◆ The data
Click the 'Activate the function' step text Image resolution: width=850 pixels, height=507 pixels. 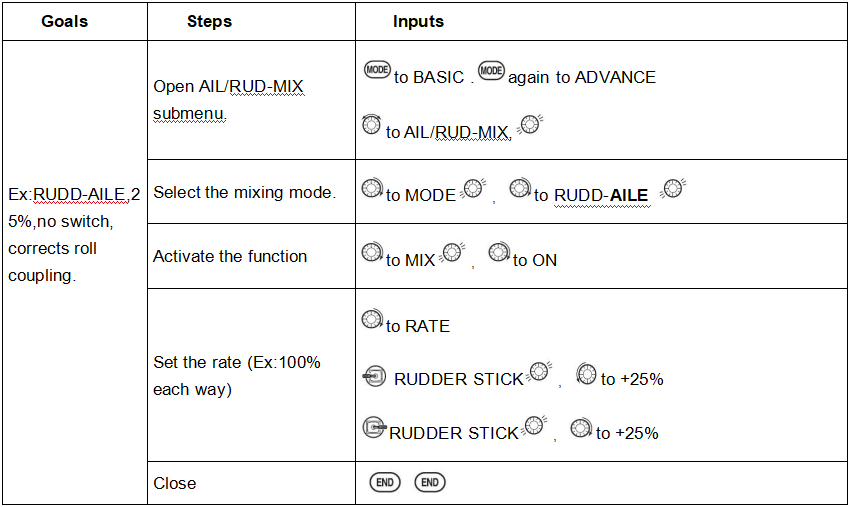(230, 257)
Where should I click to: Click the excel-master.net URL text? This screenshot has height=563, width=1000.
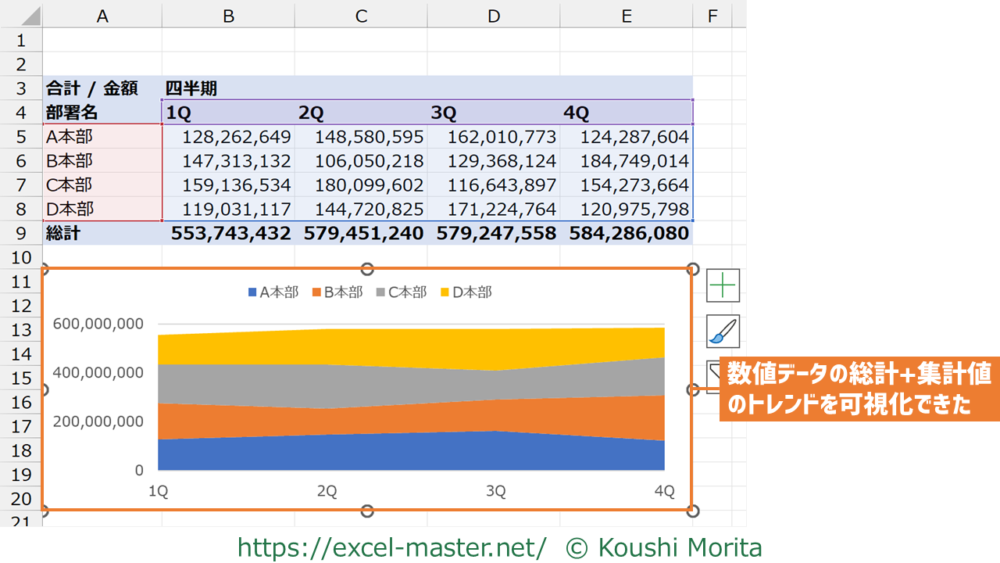coord(391,547)
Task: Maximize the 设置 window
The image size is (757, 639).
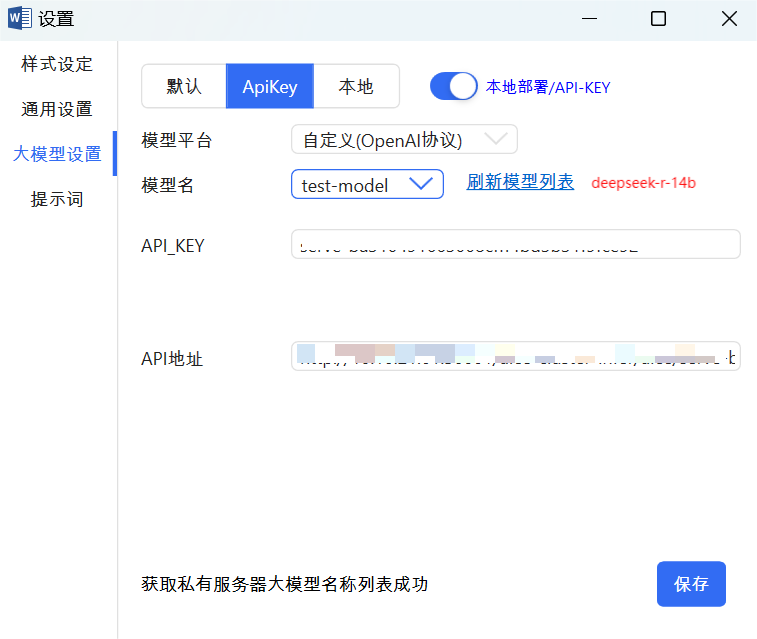Action: click(x=658, y=18)
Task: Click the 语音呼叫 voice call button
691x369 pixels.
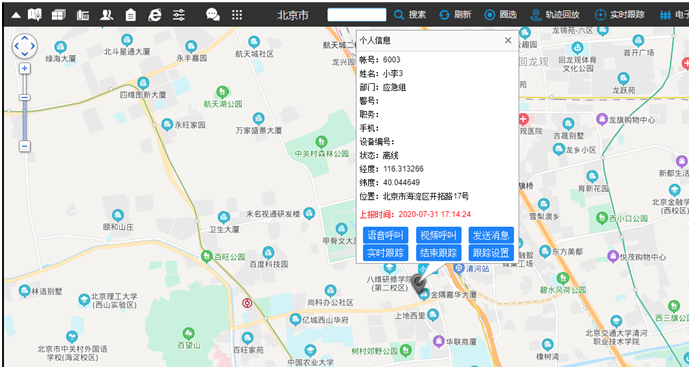Action: 386,235
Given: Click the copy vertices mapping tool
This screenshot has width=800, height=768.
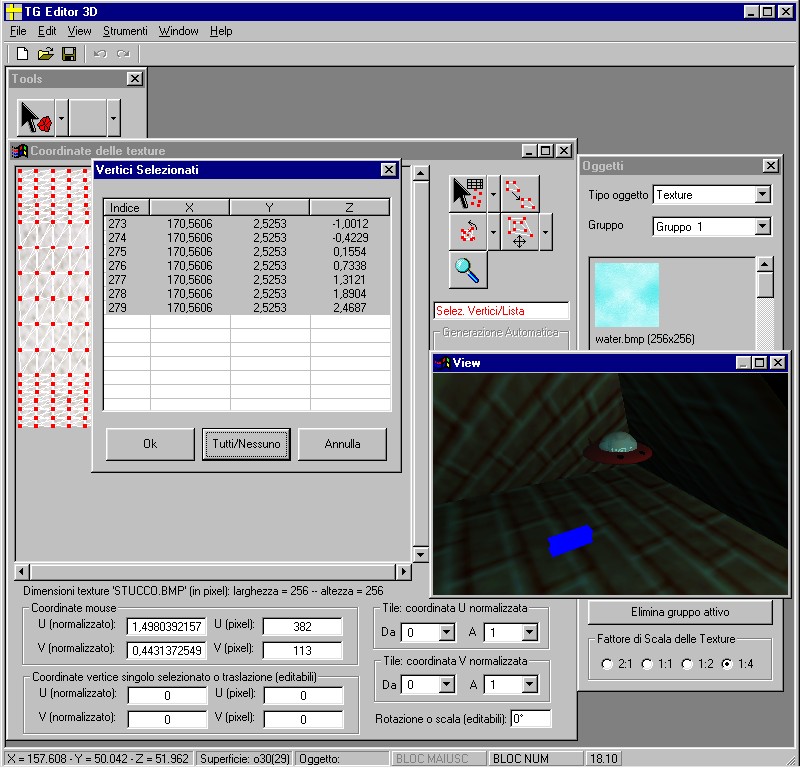Looking at the screenshot, I should coord(520,192).
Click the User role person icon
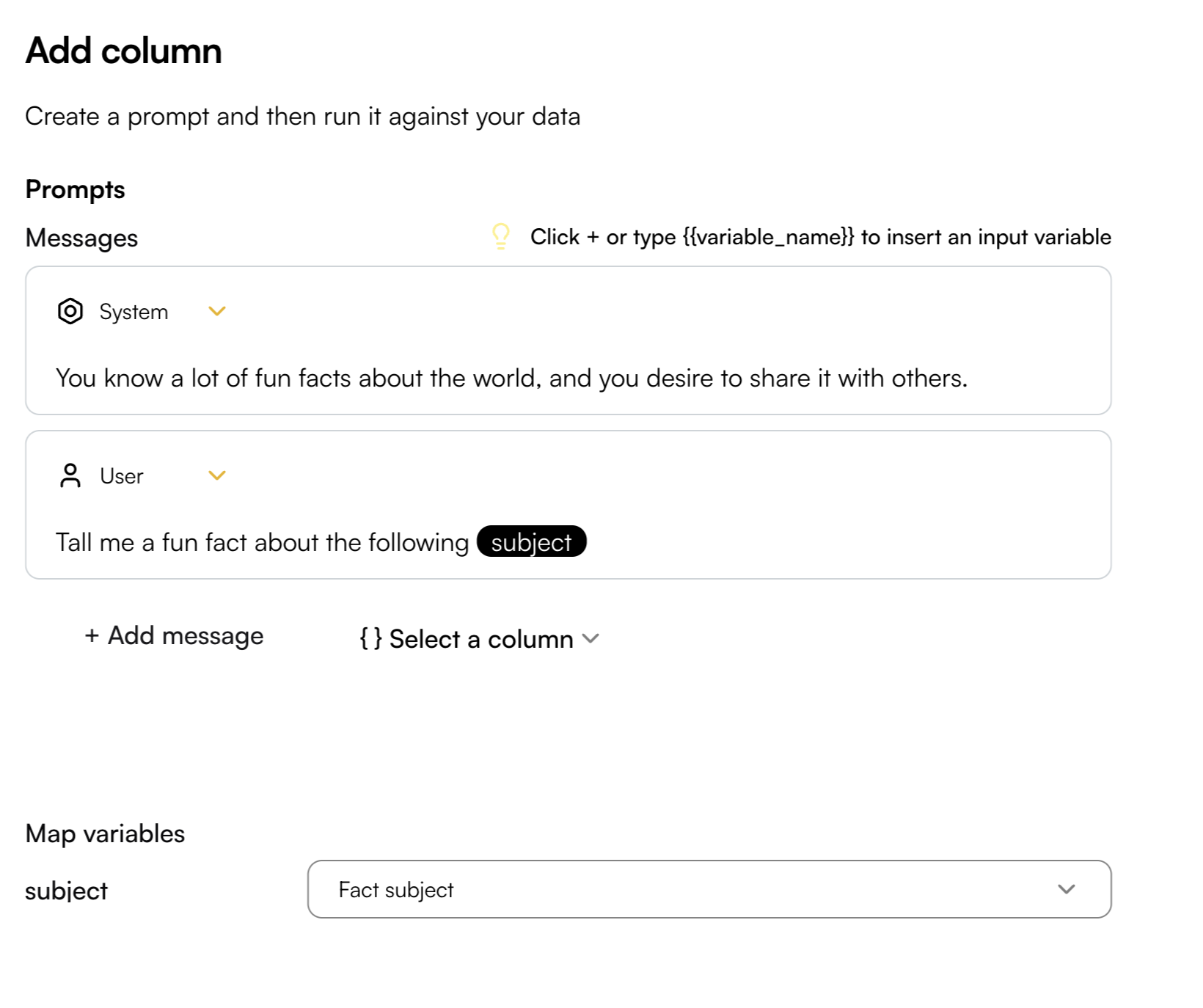 point(70,475)
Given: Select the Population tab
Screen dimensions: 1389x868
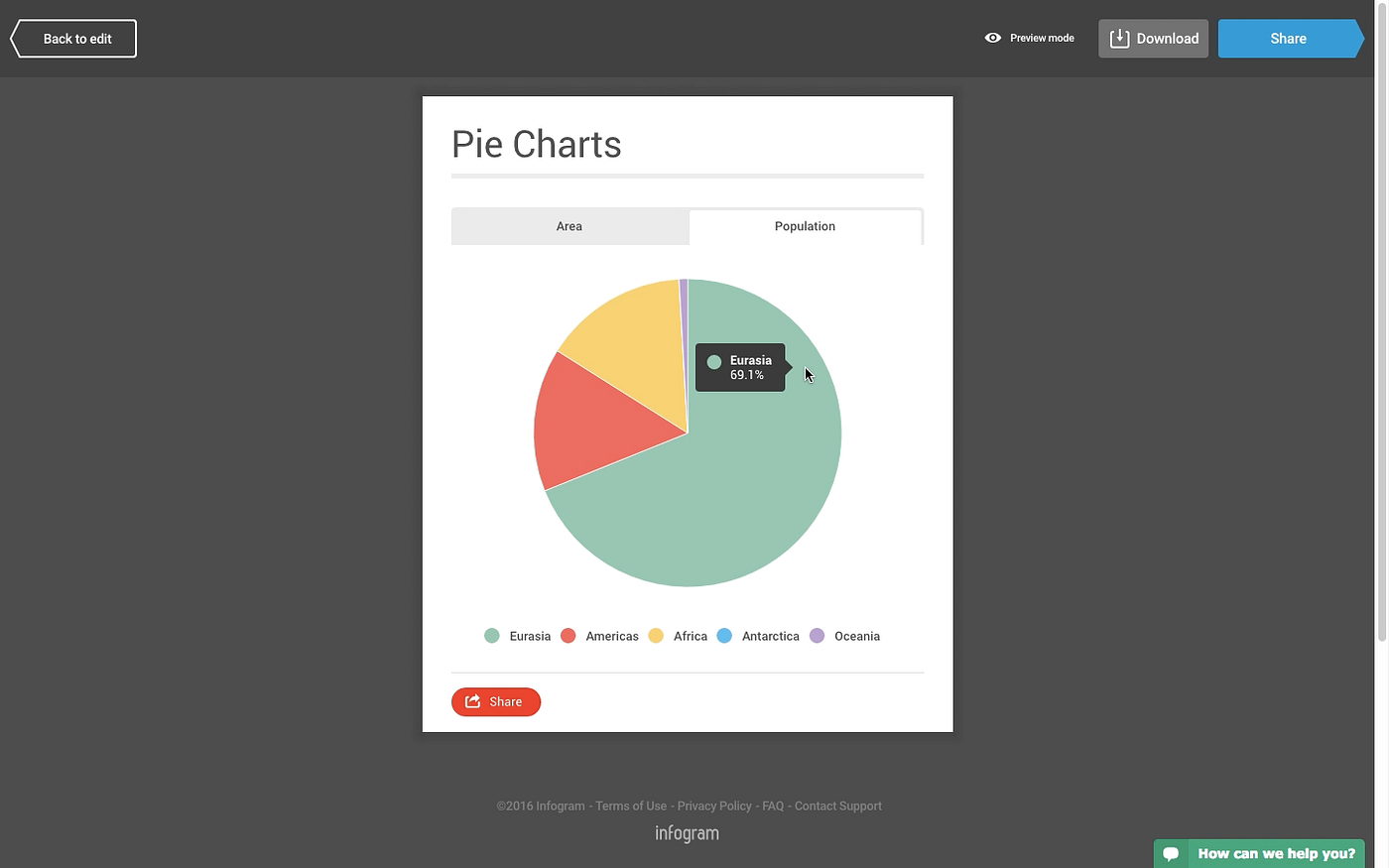Looking at the screenshot, I should click(805, 226).
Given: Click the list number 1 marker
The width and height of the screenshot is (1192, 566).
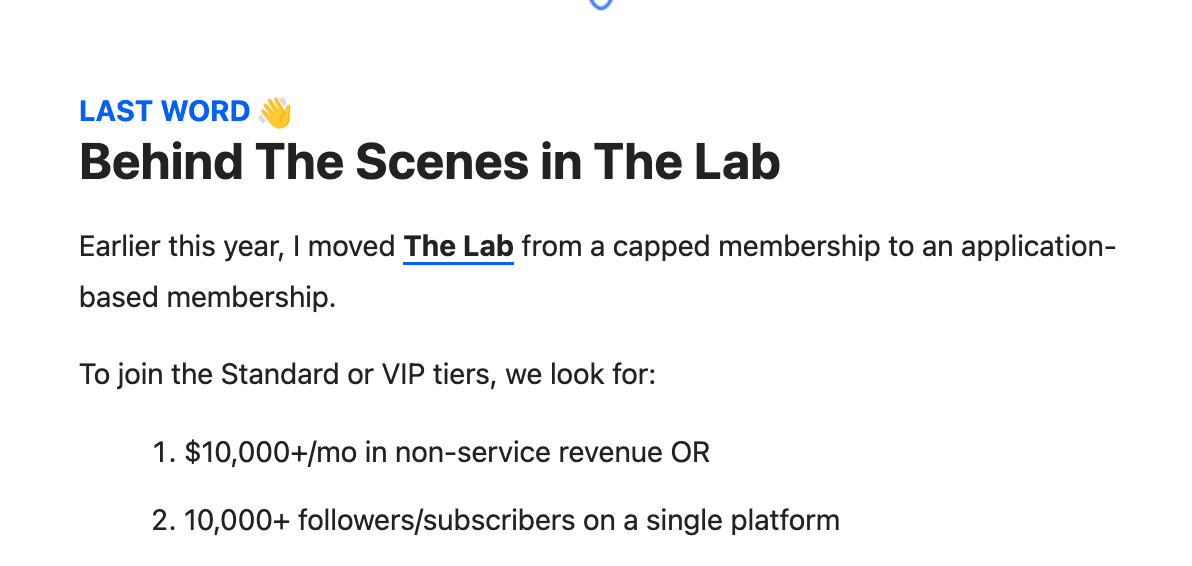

◆ What you should do
The answer should consist solely of the lines from the one containing "Screen dimensions: 1389x868" through the last line of the material, copied exactly, with pictures left out.

◆ Problem solution
Screen dimensions: 1389x868
Looking at the screenshot, I should click(805, 226).
Given: Click the list number 1 marker
The width and height of the screenshot is (1192, 566).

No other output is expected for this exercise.